Clever New Comment Spammer

I think I’ve been hit with a new kind of insidious comment spam. At about four this morning I got a comment on an old entry that said:

Well, I just wanted to sign a blog on the first time in my life :))

Kind of cute, right? Isn’t that nice that some guy, “James Hatchkinson,” came across my site and was so enamored that he decided to leave a comment, his frist ever. Well, two minutes later the exact same comment, URL, and name was left on the WordPress blog. Clue #1.

The URL he left as his with his comment is, which I’m not going to link because this may be this spam’s whole point. I clicked the URL from the comment before realizing it was probably just a newbie way of saying “I don’t have a site yet.” People I know have left similar things for their URL in the past. Well, the link takes you to some sort of web company with a hideous flash intro and an equally mediocre web site. Hmmmmm. Clue #2.

Clue #3, each comment came from radically different IP addresses. Let’s give this guy incredible benefit of the doubt and say just maybe he was a newbie user who just came upon an old entry, left a silly comment with what he thought was a fake website, and then continued browsing to another one of my sites, went to a slightly old entry, and left the same comment. So why did his IP change? The first comment came from, which resolves to, and the second from, which is a proxy of some sort. Most users, especially the type that would leave this sort of comment, don’t randomly start using proxies mid-browsing. Strike three.

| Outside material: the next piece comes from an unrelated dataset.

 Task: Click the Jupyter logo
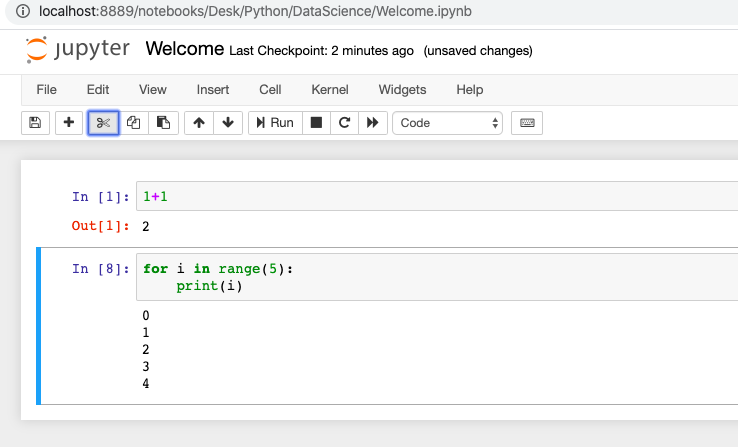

Finally, I decided to look up this guy’s IP in my access logs, to see what pages he visited. There were no records of his IP visiting any pages on either site in my PHP/Javascript based logging software, which means whatever client was used to leave this comment doesn’t support javascript or the <noscript> tag and images. Time to grep the raw logs. No referrer, none of any of the usual signs you would see in a log entry. Here’s the relevant lines from my logs: - - [18/Sep/2003:04:03:50 -0500] "GET /p644 HTTP/1.0" 301 303 "-" "Mozilla/4.0(compatible; MSIE 6.0; Windows NT 5.1)" - - [18/Sep/2003:04:03:54 -0500] "GET /p644 HTTP/1.0" 200 15796 "-" "Mozilla/4.0(compatible; MSIE 6.0; Windows NT 5.1)" - - [18/Sep/2003:04:03:56 -0500] "POST / HTTP/1.1" 302 5 "-" "Mozilla/4.0(compatible; MSIE 6.0; Windows NT 5.1)"

And from - - [18/Sep/2003:04:01:35 -0500] "GET /development/archives/39 HTTP/1.0" 200 7220 "-" "Mozilla/4.0(compatible; MSIE 6.0; Windows NT 5.1)" - - [18/Sep/2003:04:01:40 -0500] "POST /development/ HTTP/1.0" 302 0 "-" "Mozilla/4.0(compatible; MSIE 6.0; Windows NT 5.1)"

There’s got to be a good story behind this. If this is indeed malicious comment spam then this is the most clever I’ve seen yet. If I hadn’t been the author of two posts he spammed and gotten the email notification I never would have suspected a thing. Has anyone else seen this?

What’s worrying about this whole thing is IP filtering (reactive) techniques that are usually used to block comment spam or content filtering (proactive) techniques which we’ve been experimenting with on WordPress wouldn’t catch this guy. In fact I can’t think of any good way to preemptively block this sort of thing. If Google didn’t give blogs so much credence we wouldn’t be having this problem. I suppose now we have to watch every comment with an eagle eye, on the lookout for anything suspicious.

Update: I got it reversed above, “he” commented on the WordPress blog first and then here.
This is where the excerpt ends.